Beginning at the line that contains "Tap the Airspace", return every remaining line of the data below exactly; return nothing before it.
########
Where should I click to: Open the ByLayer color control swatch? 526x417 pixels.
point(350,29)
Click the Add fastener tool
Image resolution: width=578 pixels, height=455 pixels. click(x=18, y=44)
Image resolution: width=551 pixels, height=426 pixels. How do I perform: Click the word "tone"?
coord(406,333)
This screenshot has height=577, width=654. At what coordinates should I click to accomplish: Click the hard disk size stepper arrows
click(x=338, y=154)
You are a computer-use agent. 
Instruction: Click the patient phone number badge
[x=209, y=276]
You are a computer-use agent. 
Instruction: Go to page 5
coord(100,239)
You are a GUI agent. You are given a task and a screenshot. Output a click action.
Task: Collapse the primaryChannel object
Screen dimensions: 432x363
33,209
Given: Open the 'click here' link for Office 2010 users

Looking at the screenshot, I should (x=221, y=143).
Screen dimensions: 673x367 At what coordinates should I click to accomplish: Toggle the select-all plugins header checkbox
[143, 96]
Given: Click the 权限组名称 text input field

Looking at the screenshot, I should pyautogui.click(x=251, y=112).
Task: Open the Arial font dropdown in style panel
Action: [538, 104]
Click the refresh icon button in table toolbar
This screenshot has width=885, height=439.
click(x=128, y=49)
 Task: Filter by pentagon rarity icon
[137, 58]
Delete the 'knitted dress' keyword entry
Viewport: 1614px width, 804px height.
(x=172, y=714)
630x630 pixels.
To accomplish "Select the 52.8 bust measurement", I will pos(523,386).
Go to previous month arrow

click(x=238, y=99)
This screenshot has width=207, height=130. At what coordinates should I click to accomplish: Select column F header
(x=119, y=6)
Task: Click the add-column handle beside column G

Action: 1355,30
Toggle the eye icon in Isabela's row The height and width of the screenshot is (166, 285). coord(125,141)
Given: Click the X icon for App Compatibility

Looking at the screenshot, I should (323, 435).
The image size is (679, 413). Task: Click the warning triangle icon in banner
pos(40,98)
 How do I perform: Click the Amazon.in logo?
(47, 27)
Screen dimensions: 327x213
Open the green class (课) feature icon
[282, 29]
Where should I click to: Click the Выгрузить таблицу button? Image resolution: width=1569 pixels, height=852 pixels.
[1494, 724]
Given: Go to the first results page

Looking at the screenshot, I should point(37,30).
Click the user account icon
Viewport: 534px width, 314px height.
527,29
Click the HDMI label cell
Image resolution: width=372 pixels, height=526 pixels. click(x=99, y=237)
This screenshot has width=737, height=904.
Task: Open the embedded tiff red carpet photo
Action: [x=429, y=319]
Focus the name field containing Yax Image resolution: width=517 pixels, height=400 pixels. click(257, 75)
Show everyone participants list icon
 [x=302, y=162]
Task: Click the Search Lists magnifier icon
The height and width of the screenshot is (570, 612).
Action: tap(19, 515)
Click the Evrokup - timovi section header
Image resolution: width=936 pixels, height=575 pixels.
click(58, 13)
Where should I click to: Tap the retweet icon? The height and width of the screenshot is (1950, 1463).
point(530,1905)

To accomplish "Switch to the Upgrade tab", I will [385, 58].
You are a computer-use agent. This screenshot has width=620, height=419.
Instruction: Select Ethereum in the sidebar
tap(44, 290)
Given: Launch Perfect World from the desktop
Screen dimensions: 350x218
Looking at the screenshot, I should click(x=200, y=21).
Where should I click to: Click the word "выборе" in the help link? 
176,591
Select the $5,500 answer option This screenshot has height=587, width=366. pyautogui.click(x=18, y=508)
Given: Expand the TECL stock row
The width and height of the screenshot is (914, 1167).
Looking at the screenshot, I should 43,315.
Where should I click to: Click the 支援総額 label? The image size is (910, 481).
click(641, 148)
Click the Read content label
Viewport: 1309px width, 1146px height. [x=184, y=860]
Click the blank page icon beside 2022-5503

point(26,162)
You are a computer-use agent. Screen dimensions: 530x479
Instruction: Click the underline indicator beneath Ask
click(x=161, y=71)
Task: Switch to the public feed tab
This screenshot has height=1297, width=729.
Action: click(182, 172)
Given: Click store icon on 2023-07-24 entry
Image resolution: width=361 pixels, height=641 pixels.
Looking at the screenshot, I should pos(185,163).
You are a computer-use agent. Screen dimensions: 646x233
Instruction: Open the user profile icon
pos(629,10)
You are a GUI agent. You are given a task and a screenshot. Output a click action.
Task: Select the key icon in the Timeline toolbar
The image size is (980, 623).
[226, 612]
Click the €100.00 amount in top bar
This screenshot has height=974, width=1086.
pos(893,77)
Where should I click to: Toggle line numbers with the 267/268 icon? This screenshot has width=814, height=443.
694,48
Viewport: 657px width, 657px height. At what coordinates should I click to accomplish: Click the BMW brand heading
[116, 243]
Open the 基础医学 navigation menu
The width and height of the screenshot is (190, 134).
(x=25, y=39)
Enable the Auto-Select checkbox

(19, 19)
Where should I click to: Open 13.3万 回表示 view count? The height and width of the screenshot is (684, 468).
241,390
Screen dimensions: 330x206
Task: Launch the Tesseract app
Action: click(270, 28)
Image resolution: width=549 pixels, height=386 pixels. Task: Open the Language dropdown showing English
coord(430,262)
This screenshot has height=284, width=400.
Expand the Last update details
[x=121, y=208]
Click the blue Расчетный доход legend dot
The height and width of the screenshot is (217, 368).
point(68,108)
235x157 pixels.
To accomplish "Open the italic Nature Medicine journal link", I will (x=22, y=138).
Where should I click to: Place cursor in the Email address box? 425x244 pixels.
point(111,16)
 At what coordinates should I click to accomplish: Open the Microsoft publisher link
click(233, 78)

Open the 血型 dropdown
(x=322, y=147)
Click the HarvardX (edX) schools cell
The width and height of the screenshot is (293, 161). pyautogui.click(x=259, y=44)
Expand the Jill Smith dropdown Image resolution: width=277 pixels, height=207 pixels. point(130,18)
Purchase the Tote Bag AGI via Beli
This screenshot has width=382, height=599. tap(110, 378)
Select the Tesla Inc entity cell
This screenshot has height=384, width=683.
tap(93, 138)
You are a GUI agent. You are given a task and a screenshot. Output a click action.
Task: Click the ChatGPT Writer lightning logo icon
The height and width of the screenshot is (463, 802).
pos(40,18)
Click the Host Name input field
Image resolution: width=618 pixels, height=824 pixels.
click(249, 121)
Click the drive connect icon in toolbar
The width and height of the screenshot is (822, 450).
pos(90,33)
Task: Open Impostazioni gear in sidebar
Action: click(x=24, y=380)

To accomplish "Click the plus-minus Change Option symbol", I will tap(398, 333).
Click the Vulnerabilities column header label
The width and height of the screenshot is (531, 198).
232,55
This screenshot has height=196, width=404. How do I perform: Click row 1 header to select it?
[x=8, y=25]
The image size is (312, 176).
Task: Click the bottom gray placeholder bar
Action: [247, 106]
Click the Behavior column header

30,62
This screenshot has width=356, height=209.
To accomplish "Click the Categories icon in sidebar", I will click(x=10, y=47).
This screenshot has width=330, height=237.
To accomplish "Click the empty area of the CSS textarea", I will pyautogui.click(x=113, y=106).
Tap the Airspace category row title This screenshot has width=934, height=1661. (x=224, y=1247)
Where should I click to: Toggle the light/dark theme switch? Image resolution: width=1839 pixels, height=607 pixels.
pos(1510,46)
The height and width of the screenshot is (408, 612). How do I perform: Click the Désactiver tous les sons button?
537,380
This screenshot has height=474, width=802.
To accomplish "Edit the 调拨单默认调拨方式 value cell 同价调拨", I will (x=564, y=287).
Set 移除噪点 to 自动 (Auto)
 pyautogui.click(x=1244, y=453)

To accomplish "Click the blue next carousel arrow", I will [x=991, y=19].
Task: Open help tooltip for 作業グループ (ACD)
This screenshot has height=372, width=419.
########
> [EXERCISE RESPONSE]
Tap the Airspace category row title This screenshot has width=934, height=1661. (x=224, y=1247)
Where should I click to: Toggle the light/dark theme switch? Image resolution: width=1839 pixels, height=607 pixels.
pos(1510,46)
The height and width of the screenshot is (408, 612). How do I perform: Click the Désactiver tous les sons button?
537,380
This screenshot has height=474, width=802.
To accomplish "Edit the 调拨单默认调拨方式 value cell 同价调拨", I will (x=564, y=287).
Set 移除噪点 to 自动 (Auto)
 pyautogui.click(x=1244, y=453)

To accomplish "Click the blue next carousel arrow", I will [x=991, y=19].
Task: Open help tooltip for 作業グループ (ACD)
This screenshot has height=372, width=419.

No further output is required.